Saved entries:
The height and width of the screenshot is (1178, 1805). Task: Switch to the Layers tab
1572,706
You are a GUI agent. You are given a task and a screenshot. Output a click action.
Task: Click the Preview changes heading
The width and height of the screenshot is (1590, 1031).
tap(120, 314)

▶ [Instructions for the task] From the first line to the last, transcribe the records exactly.

▶ [Task answer]
The height and width of the screenshot is (1178, 1805). Task: Switch to the Layers tab
1572,706
You are a GUI agent. You are given a task and a screenshot. Output a click action.
Task: Click the Preview changes heading
The width and height of the screenshot is (1590, 1031).
tap(120, 314)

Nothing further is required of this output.